FIG. 1 is a PTC showing a manufacturing method in an embodiment of the present invention.
2 and 3 are partial cross-sectional views of a PTC heating element showing a manufacturing method in another embodiment of the present invention, and FIG. 4 is a P showing a manufacturing method in an embodiment of the present invention.
FIG. 5 is a sectional view illustrating a method for cutting a TC heating element, FIG. 5 is a sectional view illustrating a manufacturing method in an embodiment of the present invention in which an end surface of a PTC heating element is covered with a molding material, and FIG. 6 is a perspective view of a conventional example. . 4 ... PTC heating element, 5, 6 ... Electrode, 9 ... Mold material.

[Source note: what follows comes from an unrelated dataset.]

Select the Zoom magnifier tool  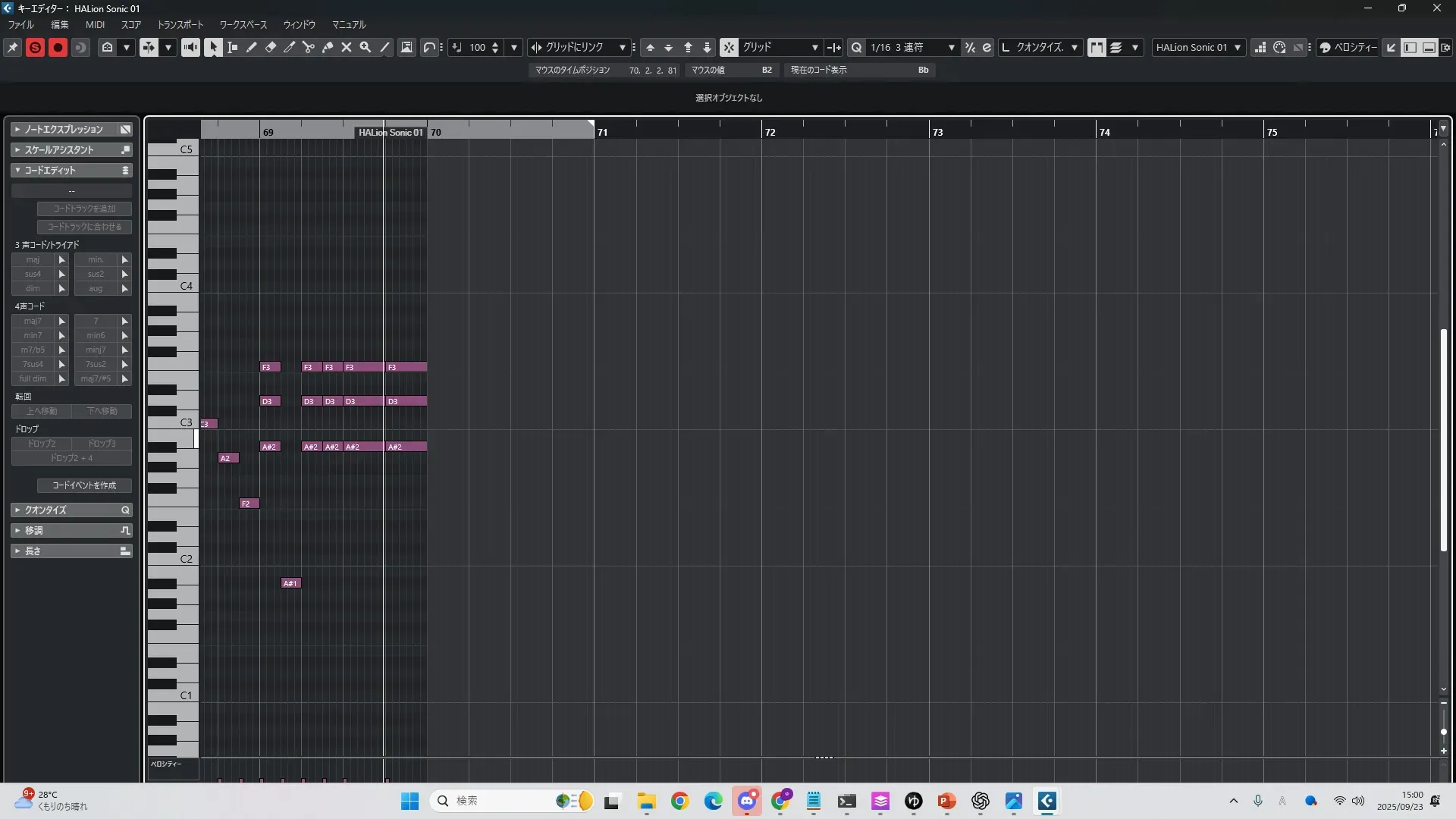366,47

 ─────────────────────────────────────────────────── ─── Continuation of the front page (72) Inventor Yasutomo Funakoshi 1006 Kadoma, Kadoma City, Osaka Prefecture Matsushita Electric Industrial Co., Ltd. (72) Inventor Tadashi Sakairi 1006 Kadoma, Kadoma City, Osaka Matsushita Electric Industrial Co., Ltd. 56) References Japanese Patent Application Laid-Open No. 53-122942 (JP, A) Japanese Patent Application No. 56-177656 (Japanese Utility Model Application No. 58-81889) The microfilm (J. P, U)

Claims (1)

[Claims] 1. A thin-walled positive temperature coefficient resistor having a composition in which a conductive fine powder is dispersed in a crystalline polymer as a main component,
Providing a pair of electrode bodies to apply a voltage in the thickness direction,
After cutting the elongated body in which the pair of electrode bodies are closely adhered to each other at an arbitrary cutting interval in an inclined shape so that the end face creepage distance between the electrodes is larger than the thickness dimension of the resistor, at least the cutting is further performed. A manufacturing method of a positive resistance temperature coefficient heating element in which the end face is covered with an electrically insulating material.